What most concerns me is the response of the Chief of the Human Resources Management Service at the VA; in relevant part, it says (emphasis added; I quote from a fax of the memo written by the Chief):
In your letter to the Editor of the Weekly Alibi, you declared yourself "as a VA nurse" and publicly declared the Government which employs you to have "tragically misplaced priorities and criminal negligence" and advocated, "act forcefully to remove a government administration playing games of smoke and mirrors and vicious deceit." The Agency is bound by law to investigate and pursue any act which potentially represents sedition. You are reminded that Government equipment is just that, and the Government may apprehend, investigate, use, or permit the use of such at its discretion and direction.
Sedition? As my dictionary puts it, "Conduct or language inciting rebellion against the authority of a state"? Here a citizen is condemning the government and calling for it to be tried, and this is somehow "inciting rebellion"? Please. Either this is a wild overreaction (perhaps based on an unreasonable misreading of "forcefully" as "forcibly," where in context it simply means "effectively">), or -- worse still -- this is a federal bureaucrat treating harsh criticism of the government as somehow criminal. As a First Amendment matter, the letter to the editor is likely protected even against the government acting as employer: It's on a matter of public concern, and I highly doubt that such a letter would so interfere with the effectiveness of the nurse's workplace that this interference would outweigh the First Amendment value of the letter to its writer and to its readers (that's the relevant First Amendment test when the government is acting as employer). Even if it was written on a work computer, which apparently may not be the case here, most government workplaces in practice tolerate light uses of work computers for personal conduct (e.g., sending a personal e-mail, or composing a personal letter). If that's so here, as seems very likely, then concern about supposed misuse of computer resources seems to be just a screen for government bureaucrats trying to suppress arguments that they find offensive.

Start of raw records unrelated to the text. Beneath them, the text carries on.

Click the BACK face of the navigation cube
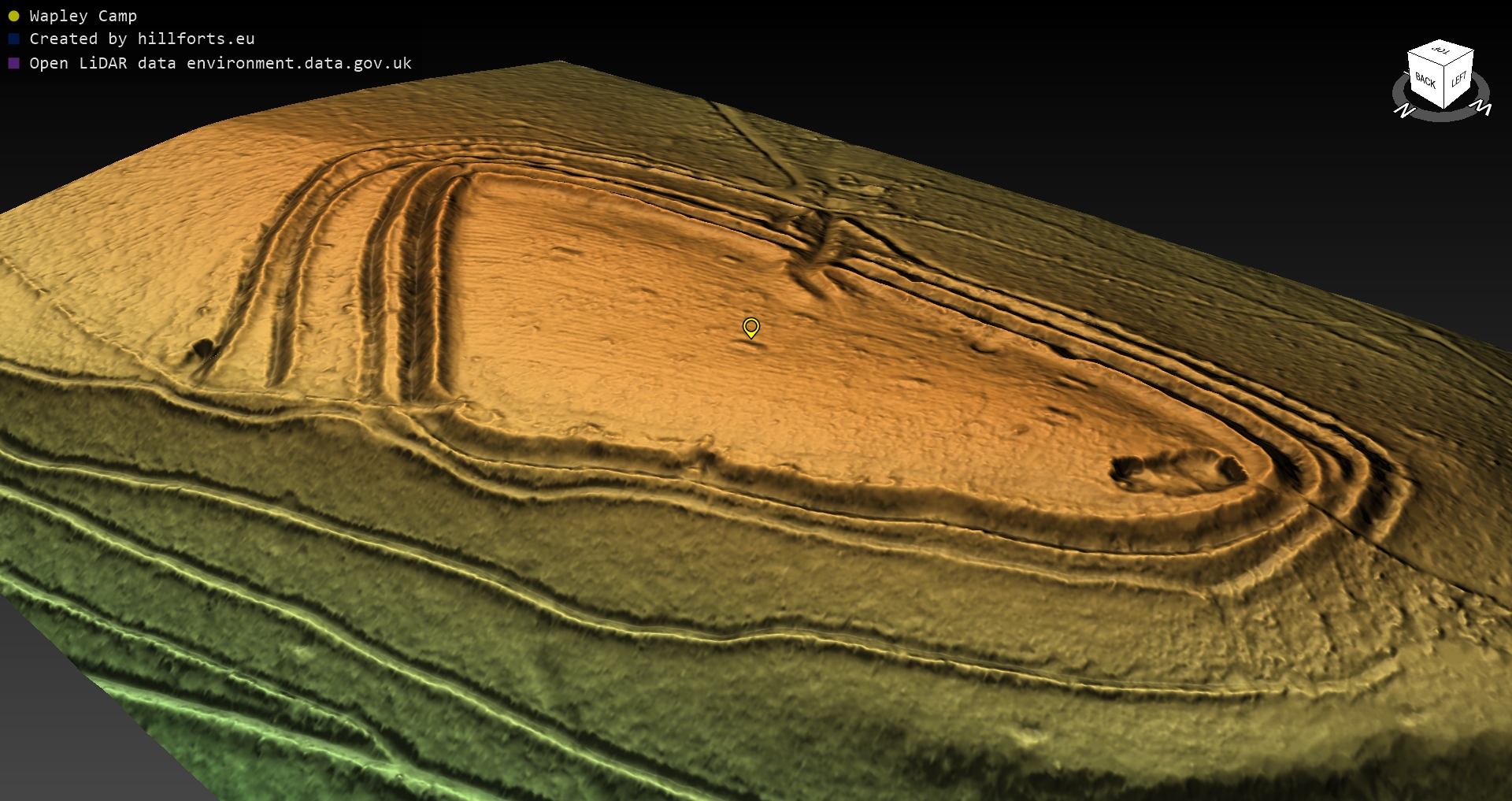pyautogui.click(x=1425, y=80)
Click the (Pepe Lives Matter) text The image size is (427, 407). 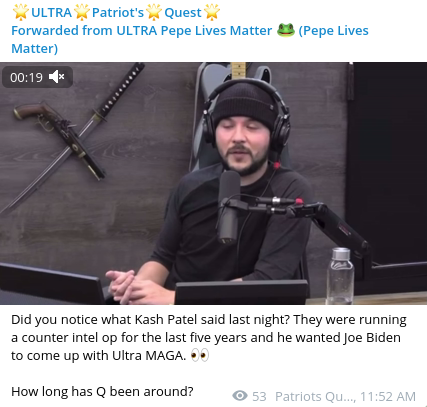pos(190,39)
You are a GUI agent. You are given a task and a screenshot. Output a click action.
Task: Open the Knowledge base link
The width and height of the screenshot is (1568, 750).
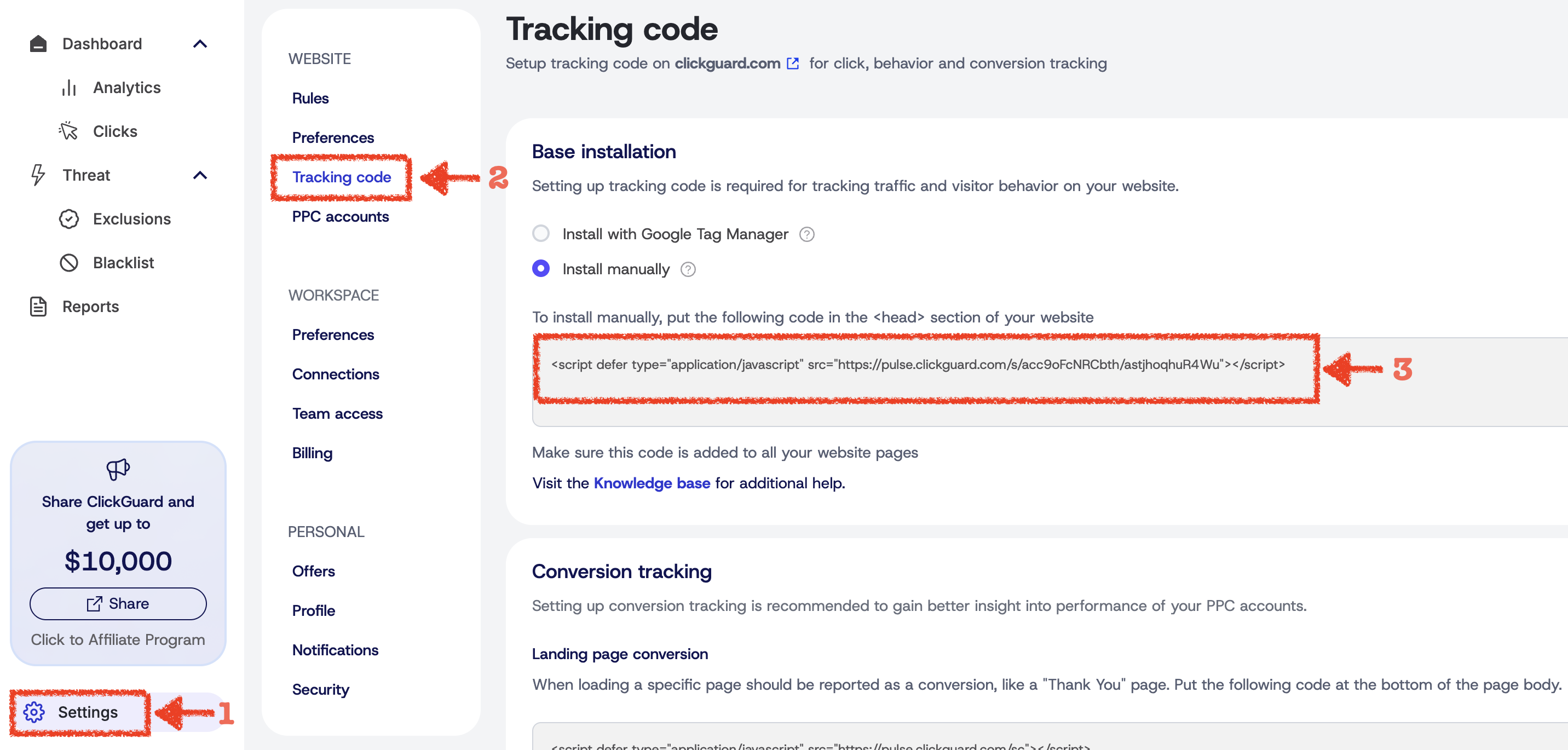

What's more, talk of "sedition" helps show that the government official's true concern was about advocacy of views he dislikes, and not about control of government equipment -- "sedition" is the name of a crime against the government as sovereign, and not just a subspecies of misuse of government property by a government employee that's punishable by reprimand or firing. And the talk of "sedition" also shows that this particular official has forgotten James Madison's point that "If we advert to the nature of Republican Government, we shall find that the censorial power is in the people over the Government, and not in the Government over the people."
Fortunately, it appears that the nurse has not lost her job, and has gotten her computer back. But I think the incident should make us wonder whether the Chief of the VA Human Resources Management Service is doing his job properly, and with the proper understanding of how the government is constitutionally bound to operate.
Thanks to reader J.D. Knoll for the pointer.